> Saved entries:
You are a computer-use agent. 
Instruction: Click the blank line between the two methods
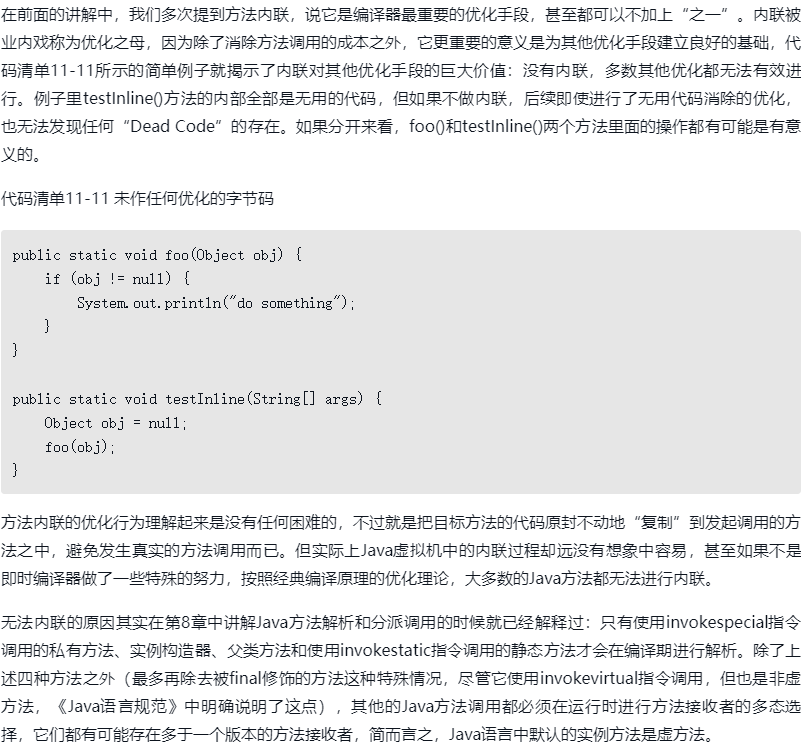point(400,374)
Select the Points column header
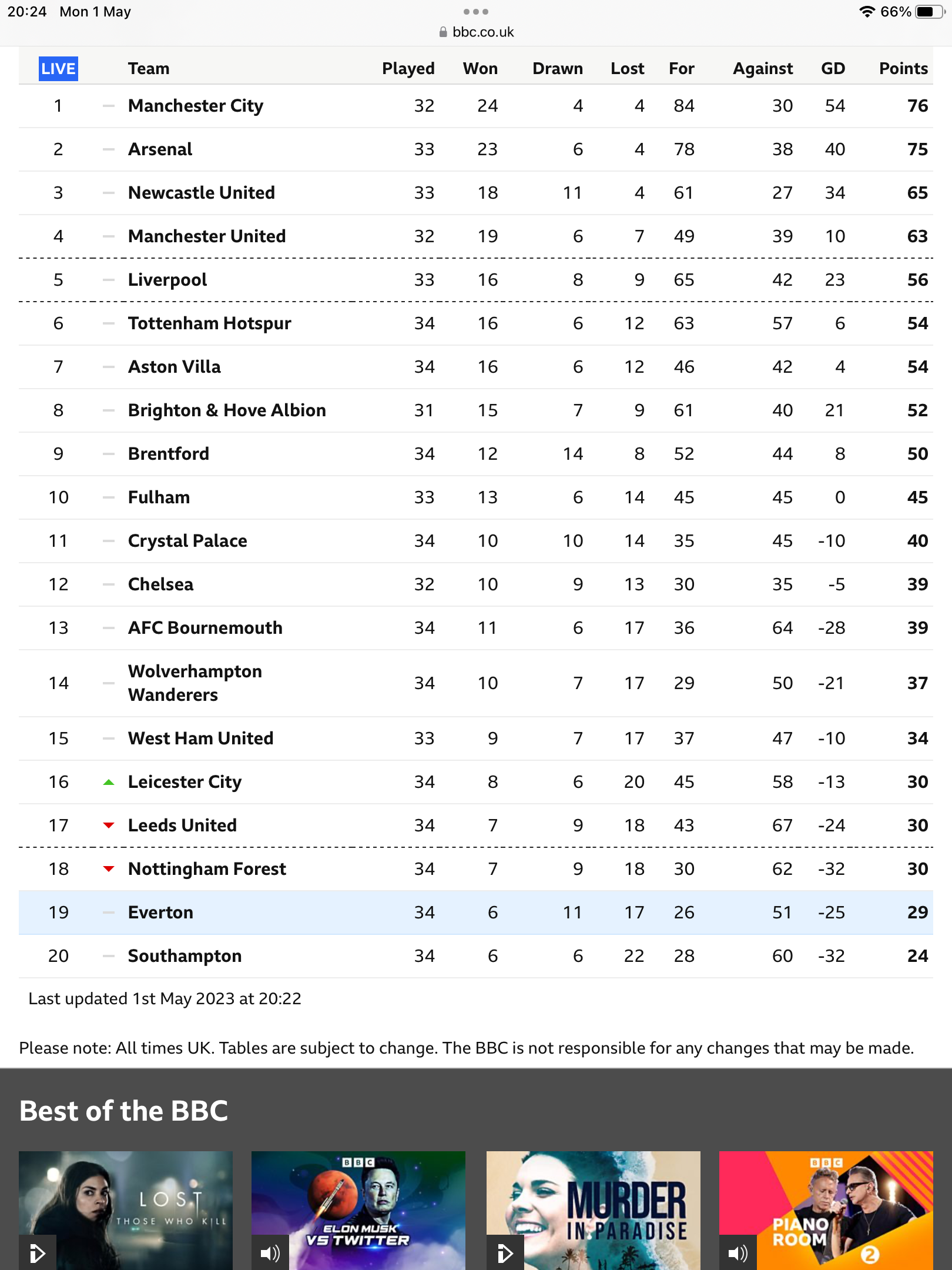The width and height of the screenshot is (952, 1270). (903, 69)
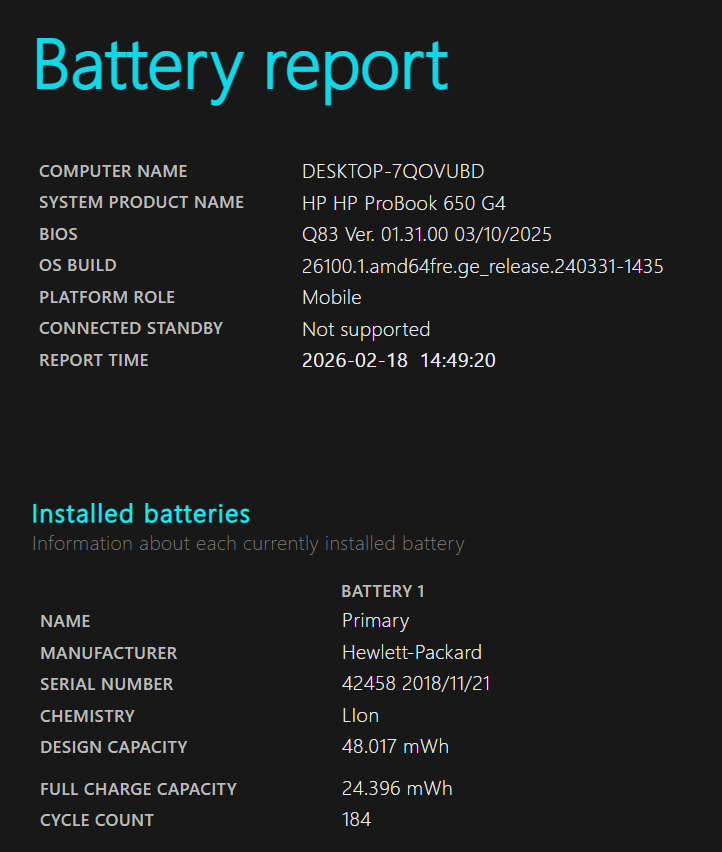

> EXERCISE AIM: The records, exactly as written but without images, should be returned.

> TASK RESULT:
You are a computer-use agent. 
Instruction: Click the blank line between the two methods
point(400,374)
Select the Points column header
The width and height of the screenshot is (952, 1270). (903, 69)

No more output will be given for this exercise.